Dataset records:
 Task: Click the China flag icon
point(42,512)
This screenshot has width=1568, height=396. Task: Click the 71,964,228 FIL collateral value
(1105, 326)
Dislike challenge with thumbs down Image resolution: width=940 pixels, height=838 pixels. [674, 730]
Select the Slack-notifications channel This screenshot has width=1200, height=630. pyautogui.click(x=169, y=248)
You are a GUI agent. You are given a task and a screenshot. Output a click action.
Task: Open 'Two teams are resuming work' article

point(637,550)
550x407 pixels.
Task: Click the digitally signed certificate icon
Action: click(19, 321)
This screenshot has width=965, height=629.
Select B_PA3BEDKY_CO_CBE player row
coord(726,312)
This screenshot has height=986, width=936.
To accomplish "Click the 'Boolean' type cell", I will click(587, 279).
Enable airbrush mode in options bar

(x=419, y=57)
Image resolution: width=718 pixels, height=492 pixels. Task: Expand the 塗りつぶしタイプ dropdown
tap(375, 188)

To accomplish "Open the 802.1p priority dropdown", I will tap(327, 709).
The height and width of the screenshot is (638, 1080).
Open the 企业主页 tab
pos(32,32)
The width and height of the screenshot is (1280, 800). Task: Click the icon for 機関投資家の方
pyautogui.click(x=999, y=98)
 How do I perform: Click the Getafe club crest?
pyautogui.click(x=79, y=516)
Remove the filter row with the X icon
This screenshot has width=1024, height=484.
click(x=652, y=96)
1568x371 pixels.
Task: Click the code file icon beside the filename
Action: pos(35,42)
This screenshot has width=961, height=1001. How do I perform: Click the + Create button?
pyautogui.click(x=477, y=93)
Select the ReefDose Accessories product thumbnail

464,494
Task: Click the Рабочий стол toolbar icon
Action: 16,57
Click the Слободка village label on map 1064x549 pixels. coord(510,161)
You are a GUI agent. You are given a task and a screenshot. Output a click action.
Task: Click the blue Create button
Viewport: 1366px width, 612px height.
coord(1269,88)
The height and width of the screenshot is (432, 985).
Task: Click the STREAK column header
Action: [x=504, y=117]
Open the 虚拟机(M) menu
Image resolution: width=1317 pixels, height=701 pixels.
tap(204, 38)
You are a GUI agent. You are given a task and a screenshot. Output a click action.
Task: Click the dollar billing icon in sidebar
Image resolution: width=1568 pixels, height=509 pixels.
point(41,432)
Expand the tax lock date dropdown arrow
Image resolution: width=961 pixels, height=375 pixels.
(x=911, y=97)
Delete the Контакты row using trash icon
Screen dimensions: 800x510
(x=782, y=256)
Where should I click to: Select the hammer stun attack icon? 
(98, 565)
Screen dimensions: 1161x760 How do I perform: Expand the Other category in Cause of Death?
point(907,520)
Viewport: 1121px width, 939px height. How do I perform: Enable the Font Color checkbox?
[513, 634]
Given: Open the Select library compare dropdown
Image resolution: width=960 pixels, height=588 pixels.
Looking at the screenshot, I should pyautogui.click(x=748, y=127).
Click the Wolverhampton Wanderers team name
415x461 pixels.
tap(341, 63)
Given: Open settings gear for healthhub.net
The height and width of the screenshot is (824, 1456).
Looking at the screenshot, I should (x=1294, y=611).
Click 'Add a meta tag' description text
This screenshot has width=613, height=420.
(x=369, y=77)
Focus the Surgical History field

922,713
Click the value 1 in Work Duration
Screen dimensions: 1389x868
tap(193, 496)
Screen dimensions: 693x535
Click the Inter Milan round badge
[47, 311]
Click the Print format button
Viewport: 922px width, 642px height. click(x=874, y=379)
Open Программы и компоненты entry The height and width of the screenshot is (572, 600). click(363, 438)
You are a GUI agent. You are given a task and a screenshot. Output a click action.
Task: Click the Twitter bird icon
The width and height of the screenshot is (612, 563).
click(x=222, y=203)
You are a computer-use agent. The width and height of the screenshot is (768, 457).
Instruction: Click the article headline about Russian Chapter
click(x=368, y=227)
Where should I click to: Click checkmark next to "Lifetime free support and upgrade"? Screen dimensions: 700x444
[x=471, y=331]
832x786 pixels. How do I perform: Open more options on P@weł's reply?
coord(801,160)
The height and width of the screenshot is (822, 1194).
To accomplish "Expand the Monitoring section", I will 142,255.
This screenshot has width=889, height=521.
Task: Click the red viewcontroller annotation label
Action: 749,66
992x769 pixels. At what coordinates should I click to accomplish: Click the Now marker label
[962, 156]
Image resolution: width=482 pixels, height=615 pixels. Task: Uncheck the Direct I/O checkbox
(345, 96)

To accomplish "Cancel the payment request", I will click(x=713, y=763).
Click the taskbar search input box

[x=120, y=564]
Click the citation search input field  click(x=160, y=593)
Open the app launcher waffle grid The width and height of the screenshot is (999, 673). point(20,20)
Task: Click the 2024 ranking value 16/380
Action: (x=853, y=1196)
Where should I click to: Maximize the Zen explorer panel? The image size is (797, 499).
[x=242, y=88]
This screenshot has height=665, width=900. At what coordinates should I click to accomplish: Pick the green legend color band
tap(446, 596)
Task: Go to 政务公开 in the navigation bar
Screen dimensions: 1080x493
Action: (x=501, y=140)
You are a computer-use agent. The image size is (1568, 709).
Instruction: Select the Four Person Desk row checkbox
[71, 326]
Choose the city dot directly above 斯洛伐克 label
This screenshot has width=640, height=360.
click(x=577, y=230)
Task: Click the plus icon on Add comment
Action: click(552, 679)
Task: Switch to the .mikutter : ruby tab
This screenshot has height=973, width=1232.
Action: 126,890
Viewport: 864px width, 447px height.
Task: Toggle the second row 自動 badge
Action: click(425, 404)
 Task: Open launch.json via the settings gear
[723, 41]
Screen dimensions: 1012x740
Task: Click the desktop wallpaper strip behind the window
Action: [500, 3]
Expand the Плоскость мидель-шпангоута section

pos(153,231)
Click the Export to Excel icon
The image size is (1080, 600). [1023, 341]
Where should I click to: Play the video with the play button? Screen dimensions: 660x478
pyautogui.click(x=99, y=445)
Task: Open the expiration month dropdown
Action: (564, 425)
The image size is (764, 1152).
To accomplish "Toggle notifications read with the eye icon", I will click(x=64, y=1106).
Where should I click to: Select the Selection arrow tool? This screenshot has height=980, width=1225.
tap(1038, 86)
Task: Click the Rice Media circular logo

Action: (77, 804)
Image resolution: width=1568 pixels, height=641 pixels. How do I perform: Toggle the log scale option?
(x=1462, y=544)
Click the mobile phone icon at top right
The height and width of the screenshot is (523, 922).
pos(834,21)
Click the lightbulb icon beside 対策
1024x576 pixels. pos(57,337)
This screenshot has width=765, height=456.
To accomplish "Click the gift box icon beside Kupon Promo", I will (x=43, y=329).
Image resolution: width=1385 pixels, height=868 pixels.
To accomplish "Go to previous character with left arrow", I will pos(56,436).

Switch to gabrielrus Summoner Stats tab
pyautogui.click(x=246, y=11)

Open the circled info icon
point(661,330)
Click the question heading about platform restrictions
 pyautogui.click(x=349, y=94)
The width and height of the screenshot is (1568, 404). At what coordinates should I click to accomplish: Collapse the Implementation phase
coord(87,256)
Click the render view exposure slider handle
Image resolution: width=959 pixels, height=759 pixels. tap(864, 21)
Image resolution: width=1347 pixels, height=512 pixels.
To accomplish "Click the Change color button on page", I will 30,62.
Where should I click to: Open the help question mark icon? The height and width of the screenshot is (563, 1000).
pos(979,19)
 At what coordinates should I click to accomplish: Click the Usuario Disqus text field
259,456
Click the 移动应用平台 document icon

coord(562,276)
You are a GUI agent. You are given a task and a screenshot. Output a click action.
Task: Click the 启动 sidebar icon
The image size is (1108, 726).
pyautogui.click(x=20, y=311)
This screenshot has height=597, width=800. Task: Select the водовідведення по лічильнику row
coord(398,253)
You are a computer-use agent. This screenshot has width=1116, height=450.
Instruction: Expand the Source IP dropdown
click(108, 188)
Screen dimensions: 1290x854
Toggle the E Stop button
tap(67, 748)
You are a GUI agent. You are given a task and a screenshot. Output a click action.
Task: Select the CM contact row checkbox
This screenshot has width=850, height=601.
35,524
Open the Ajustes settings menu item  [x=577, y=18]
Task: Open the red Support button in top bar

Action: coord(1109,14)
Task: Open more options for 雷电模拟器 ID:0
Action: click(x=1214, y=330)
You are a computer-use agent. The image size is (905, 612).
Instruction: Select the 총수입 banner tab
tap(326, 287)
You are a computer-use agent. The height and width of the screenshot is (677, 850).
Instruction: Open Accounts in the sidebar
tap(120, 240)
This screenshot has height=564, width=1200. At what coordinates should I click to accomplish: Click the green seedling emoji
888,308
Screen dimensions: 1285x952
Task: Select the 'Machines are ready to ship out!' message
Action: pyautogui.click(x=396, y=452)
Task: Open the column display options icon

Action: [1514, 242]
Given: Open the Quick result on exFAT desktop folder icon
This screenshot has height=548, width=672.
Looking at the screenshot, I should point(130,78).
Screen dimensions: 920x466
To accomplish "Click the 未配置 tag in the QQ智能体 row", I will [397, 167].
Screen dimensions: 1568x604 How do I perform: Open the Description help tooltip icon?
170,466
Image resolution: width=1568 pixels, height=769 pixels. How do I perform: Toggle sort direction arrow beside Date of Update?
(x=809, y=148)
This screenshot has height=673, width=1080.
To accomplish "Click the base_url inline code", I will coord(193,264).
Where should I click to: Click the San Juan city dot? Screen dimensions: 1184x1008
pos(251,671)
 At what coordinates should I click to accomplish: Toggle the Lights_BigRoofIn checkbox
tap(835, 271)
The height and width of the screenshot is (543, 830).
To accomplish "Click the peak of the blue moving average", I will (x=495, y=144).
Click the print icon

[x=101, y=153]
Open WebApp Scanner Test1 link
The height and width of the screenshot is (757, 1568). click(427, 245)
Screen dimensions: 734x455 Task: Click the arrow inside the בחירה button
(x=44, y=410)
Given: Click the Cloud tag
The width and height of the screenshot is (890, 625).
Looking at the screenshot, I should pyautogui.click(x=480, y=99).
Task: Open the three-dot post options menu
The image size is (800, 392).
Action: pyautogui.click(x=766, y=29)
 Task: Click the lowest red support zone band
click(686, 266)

_Task to carry out_
In the entries above, the lines between the one holding "Open WebApp Scanner Test1 link" and the one holding "Task: Open the three-dot post options menu", inclusive, are to be printed exactly as written, and those alone.

_Answer section_
Open WebApp Scanner Test1 link
The height and width of the screenshot is (757, 1568). click(427, 245)
Screen dimensions: 734x455 Task: Click the arrow inside the בחירה button
(x=44, y=410)
Given: Click the Cloud tag
The width and height of the screenshot is (890, 625).
Looking at the screenshot, I should pyautogui.click(x=480, y=99).
Task: Open the three-dot post options menu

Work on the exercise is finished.